-------- INPUT MATERIAL --------

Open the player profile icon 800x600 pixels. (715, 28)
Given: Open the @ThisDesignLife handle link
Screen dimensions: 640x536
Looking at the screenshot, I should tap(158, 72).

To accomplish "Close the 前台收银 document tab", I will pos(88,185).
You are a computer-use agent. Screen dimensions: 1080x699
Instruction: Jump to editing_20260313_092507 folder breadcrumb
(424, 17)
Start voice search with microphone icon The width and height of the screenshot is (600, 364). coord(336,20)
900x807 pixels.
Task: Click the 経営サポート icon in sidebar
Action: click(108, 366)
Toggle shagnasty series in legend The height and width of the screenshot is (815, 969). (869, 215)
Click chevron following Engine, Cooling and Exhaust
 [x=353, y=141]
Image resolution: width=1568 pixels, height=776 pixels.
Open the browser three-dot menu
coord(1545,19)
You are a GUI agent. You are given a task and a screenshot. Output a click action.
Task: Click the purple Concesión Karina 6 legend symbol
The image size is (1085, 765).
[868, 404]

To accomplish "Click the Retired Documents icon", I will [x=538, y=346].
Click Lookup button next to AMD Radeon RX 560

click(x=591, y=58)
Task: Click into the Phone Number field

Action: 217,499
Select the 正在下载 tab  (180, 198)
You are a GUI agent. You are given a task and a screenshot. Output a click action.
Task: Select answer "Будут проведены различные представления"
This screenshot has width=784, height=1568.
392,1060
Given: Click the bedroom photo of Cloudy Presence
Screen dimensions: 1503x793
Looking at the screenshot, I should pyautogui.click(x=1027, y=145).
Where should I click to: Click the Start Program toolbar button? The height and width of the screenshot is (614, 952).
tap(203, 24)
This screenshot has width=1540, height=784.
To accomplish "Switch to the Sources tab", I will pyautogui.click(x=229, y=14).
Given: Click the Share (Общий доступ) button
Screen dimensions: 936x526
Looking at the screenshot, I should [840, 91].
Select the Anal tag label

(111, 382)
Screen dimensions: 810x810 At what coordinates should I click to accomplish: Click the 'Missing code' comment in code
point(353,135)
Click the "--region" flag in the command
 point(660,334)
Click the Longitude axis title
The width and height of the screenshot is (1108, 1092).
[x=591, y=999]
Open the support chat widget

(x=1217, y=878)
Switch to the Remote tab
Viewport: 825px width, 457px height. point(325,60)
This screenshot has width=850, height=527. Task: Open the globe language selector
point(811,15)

--------

EXERCISE OBJECTIVE: The full listing should be reproduced exactly.

EXERCISE OUTPUT:
Open the player profile icon 800x600 pixels. (715, 28)
Given: Open the @ThisDesignLife handle link
Screen dimensions: 640x536
Looking at the screenshot, I should tap(158, 72).

To accomplish "Close the 前台收银 document tab", I will pos(88,185).
You are a computer-use agent. Screen dimensions: 1080x699
Instruction: Jump to editing_20260313_092507 folder breadcrumb
(424, 17)
Start voice search with microphone icon The width and height of the screenshot is (600, 364). coord(336,20)
900x807 pixels.
Task: Click the 経営サポート icon in sidebar
Action: click(108, 366)
Toggle shagnasty series in legend The height and width of the screenshot is (815, 969). (869, 215)
Click chevron following Engine, Cooling and Exhaust
 [x=353, y=141]
Image resolution: width=1568 pixels, height=776 pixels.
Open the browser three-dot menu
coord(1545,19)
You are a GUI agent. You are given a task and a screenshot. Output a click action.
Task: Click the purple Concesión Karina 6 legend symbol
The image size is (1085, 765).
[868, 404]

To accomplish "Click the Retired Documents icon", I will [x=538, y=346].
Click Lookup button next to AMD Radeon RX 560

click(x=591, y=58)
Task: Click into the Phone Number field

Action: 217,499
Select the 正在下载 tab  (180, 198)
You are a GUI agent. You are given a task and a screenshot. Output a click action.
Task: Select answer "Будут проведены различные представления"
This screenshot has width=784, height=1568.
392,1060
Given: Click the bedroom photo of Cloudy Presence
Screen dimensions: 1503x793
Looking at the screenshot, I should pyautogui.click(x=1027, y=145).
Where should I click to: Click the Start Program toolbar button? The height and width of the screenshot is (614, 952).
tap(203, 24)
This screenshot has width=1540, height=784.
To accomplish "Switch to the Sources tab", I will pyautogui.click(x=229, y=14).
Given: Click the Share (Общий доступ) button
Screen dimensions: 936x526
Looking at the screenshot, I should [840, 91].
Select the Anal tag label

(111, 382)
Screen dimensions: 810x810 At what coordinates should I click to accomplish: Click the 'Missing code' comment in code
point(353,135)
Click the "--region" flag in the command
 point(660,334)
Click the Longitude axis title
The width and height of the screenshot is (1108, 1092).
[x=591, y=999]
Open the support chat widget

(x=1217, y=878)
Switch to the Remote tab
Viewport: 825px width, 457px height. point(325,60)
This screenshot has width=850, height=527. Task: Open the globe language selector
point(811,15)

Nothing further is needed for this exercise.